It is becoming increasingly important to ‘benchmark’ your results against your peers. Patients, private health insurers and regulatory authorities are becoming increasingly interested to ensure doctors’ results are acceptable.
Many areas of medicine already have clinical registries. Doctors performing venous treatments for varicose veins, venous leg ulcers, pelvic congestion syndrome and so on currently have no registry to benchmark against.
The College of Phlebology has set up an International Venous Registry with two inputs. The first is from the doctor and the second is patient-reported outcome measures (PROMS) reported by the patient. The patient reports continue annually to build up a picture of medium- and long-term results. This is unlike many international registries that only follow patients up in the short term or only have input from doctors.

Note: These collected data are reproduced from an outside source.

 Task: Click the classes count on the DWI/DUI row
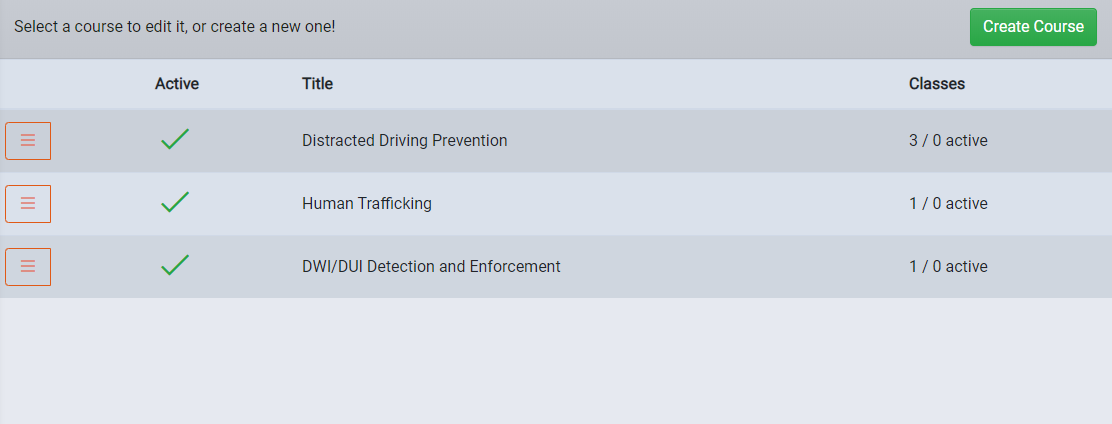(x=948, y=267)
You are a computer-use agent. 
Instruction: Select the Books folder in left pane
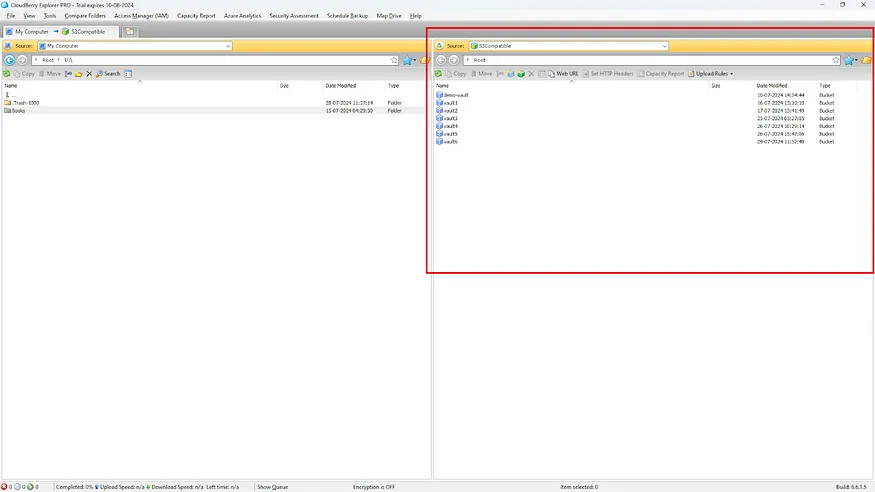click(18, 110)
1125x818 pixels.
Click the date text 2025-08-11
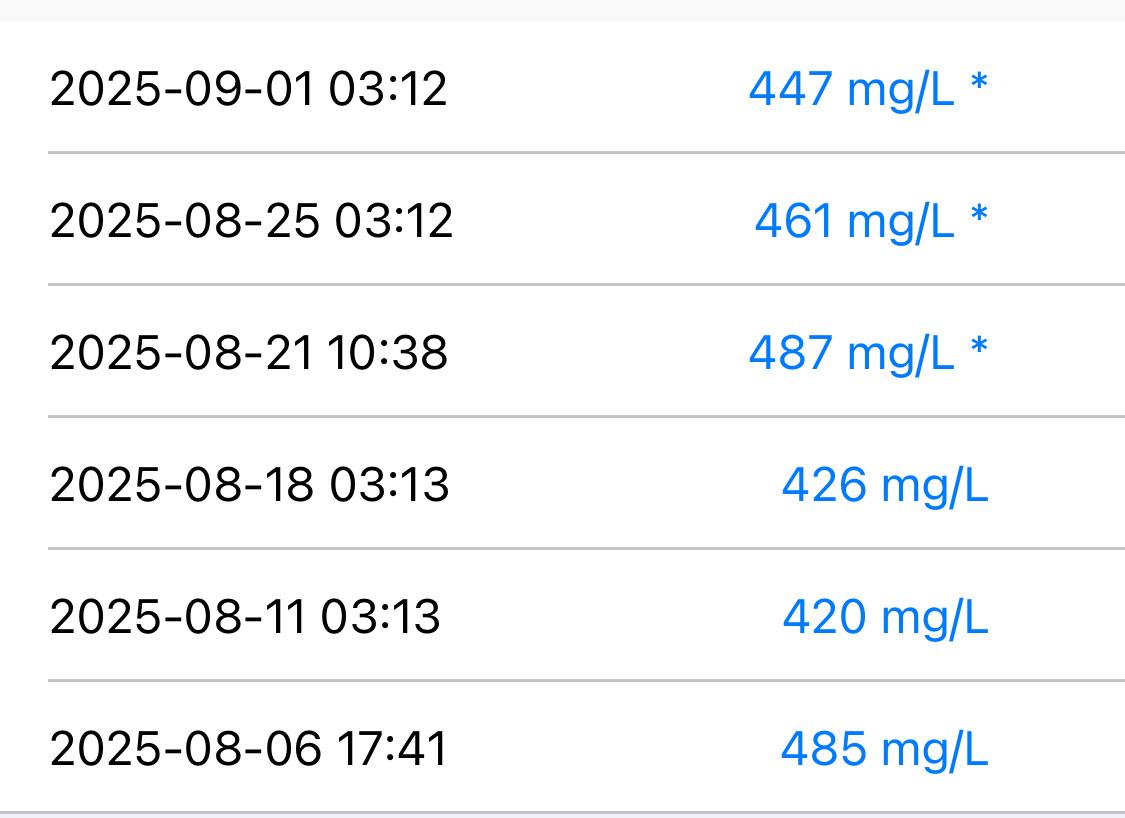(x=178, y=616)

Doctors are able to download their own data and so are able to show insurers or regulatory bodies that their results are benchmarked against their peers.
Membership of the College of Phlebology Venous Registry gives patients confidence that a doctor is happy for the results to be compared with their peers.
Finally, as with all registries, any device or technique that produces poor results will be highlighted enabling doctors and patients to know that there is a problem with a certain device or technique.
Any doctor who is performing venous surgery and not performing regular audits of their own practice should consider joining the College of Phlebology Venous Registry.
Membership of the College of Phlebology gives free use of the CoP Venous Registry while the doctor remains a member.